Wade, 61, who grew up in the Acres Homes and Inwood Forest areas, is being highlighted on Father’s Day by the Texas Council on Family Violence (TCFV), which is recognizing a handful of male role models across the state. His professional role as a molder of young men was a factor for Wade, this year’s lone honoree from Houston, but TCFV CEO Gloria Terry said the tenets of his personal life also made him deserving.

Wade and his wife, Euletha, have four adult children as part of a blended family – they had two kids apiece in previous marriages – but the word “step” is not part of their household vernacular. One of Wade’s three sons said he taught them all about the importance of respecting women and practicing chivalry on dates, such as opening doors and pulling out chairs.

Terry said Wade first caught the council’s attention when he spoke during a domestic violence awareness event at Minute Maid Park last fall during the World Series. Terry said Wade shared a “powerful” story about witnessing instances of domestic violence when he was in college, and initially wanting to punish the abusers, before his college baseball coach intervened and convinced Wade that more violence was not the solution.

“Daryl Wade embodies everything that we would want to point to,” Terry said. “If we want to change the landscape and we want to elevate good men who make an impact, this is a good person to highlight.”

Area product Wade a father worth following

Drevian Nelson, left, was drafted by the Los Angeles Angels after going through the Houston Astros Youth Academy, which is led by Waltrip High School graduate Daryl Wade. (Contributed photo)

Wade considers Independence Heights native Joe Fonteneaux, his college coach at historically black Paul Quinn College in Waco, as a father figure for him. Wade said Fonteneaux taught him the importance of taking interest in players’ personal lives and prioritizing education over athletics, which helped the Paul Quinn players develop a special bond with each other and their coach. The players reunited every summer for 28 consecutive years, and in 2013 they all offered to provide a kidney to Fonteneaux when he needed a transplant.

Wade said he tried to foster that sort of camaraderie as a high school coach at Devine and Aldine Nimitz and later as athletic director for Aldine ISD and then Houston ISD from 2007-10. He then helped start the Astros’ youth academy, where he said his chief objective is to develop “major league citizens” and help kids get to college.

The youth academy, which has its headquarters at Sylvester Turner Park in Acres Homes, provides free baseball and softball instruction, league play and character-building curriculum to youngsters from all backgrounds from all parts of the city.

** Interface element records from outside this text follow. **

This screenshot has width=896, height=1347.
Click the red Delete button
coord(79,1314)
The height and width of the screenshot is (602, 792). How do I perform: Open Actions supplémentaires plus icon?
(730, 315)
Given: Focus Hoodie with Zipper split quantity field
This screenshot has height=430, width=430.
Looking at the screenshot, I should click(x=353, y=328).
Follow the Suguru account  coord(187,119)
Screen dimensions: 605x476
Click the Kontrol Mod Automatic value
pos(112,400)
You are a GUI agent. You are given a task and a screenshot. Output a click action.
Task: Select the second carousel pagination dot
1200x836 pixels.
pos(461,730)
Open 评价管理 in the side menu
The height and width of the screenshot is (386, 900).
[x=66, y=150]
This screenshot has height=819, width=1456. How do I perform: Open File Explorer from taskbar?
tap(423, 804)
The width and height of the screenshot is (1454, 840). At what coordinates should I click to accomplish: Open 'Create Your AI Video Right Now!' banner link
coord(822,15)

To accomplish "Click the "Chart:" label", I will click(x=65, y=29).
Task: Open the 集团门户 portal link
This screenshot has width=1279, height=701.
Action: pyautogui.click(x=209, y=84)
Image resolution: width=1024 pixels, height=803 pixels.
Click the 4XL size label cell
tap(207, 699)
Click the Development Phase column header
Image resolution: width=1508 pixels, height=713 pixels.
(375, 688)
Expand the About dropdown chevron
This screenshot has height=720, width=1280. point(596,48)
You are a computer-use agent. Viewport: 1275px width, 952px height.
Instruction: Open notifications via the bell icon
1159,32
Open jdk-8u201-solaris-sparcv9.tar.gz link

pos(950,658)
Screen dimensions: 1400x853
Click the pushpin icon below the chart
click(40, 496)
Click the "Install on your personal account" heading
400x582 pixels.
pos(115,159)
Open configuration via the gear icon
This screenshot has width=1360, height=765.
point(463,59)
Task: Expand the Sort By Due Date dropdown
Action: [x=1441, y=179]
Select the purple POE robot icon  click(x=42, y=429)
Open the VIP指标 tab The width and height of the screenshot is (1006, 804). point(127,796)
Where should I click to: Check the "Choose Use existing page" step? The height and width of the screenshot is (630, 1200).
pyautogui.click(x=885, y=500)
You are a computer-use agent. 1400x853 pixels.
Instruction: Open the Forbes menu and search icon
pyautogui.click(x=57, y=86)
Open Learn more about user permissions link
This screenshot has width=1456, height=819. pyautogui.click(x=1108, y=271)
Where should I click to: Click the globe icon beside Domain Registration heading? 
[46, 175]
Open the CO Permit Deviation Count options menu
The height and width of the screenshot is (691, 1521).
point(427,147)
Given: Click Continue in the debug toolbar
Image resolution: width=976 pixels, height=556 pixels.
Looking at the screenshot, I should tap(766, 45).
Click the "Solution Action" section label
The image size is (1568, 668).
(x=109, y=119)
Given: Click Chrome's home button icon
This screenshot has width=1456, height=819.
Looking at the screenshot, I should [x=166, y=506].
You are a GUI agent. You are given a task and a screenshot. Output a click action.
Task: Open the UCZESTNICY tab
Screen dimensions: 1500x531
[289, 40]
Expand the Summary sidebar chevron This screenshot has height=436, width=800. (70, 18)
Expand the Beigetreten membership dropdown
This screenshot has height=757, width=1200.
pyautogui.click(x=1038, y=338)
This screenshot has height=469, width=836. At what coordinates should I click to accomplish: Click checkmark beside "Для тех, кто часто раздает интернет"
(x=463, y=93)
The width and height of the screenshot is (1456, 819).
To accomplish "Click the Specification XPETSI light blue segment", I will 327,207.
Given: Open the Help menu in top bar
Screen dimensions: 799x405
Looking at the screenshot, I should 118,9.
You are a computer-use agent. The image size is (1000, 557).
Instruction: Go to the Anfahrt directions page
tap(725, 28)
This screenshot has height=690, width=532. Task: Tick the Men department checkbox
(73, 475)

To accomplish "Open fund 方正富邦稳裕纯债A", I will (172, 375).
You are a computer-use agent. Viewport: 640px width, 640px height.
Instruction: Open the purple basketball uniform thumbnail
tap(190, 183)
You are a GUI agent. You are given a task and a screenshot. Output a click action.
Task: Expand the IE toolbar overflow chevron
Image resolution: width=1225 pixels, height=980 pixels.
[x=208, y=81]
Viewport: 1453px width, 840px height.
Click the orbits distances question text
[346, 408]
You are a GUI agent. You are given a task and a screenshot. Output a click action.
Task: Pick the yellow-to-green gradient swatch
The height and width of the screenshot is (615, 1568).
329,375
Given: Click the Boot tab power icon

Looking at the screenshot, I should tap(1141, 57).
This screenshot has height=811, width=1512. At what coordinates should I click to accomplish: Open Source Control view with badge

In February 2019, Wade said there were more than 150 products of the academy who were playing college baseball or softball on athletic scholarships.

Twila Carter, who oversees the youth academy as the executive director of the Astros Foundation, said Wade’s pupils are just as presentable as they are successful. She said they usually are the best-dressed team when they travel, which she attributes to Wade’s leadership.

“Daryl Wade is one of the finest individuals I’ve ever known,” Carter said. “He’s just a great, good Christian man. Kids and education are his passion.”

Wade said he’s proud of his Father’s Day recognition and credits the support of his family while growing up in the area. His mother was a teacher who had a stint at Oak Forest Elementary.

He’s also proud of his children. Patrick Campbell is an educator in Aldine ISD, Patrick Wade works for the Harris County Sheriff’s Office, Desherria Campbell works in human resources and D.J. Wade has a criminal justice degree and works in risk management for a major hotel chain.

“My dad has always been there for us,” D.J. Wade said. “Basically, wherever we wanted to go, he would make sure we get there. He would make sure that whatever we needed, we got it.”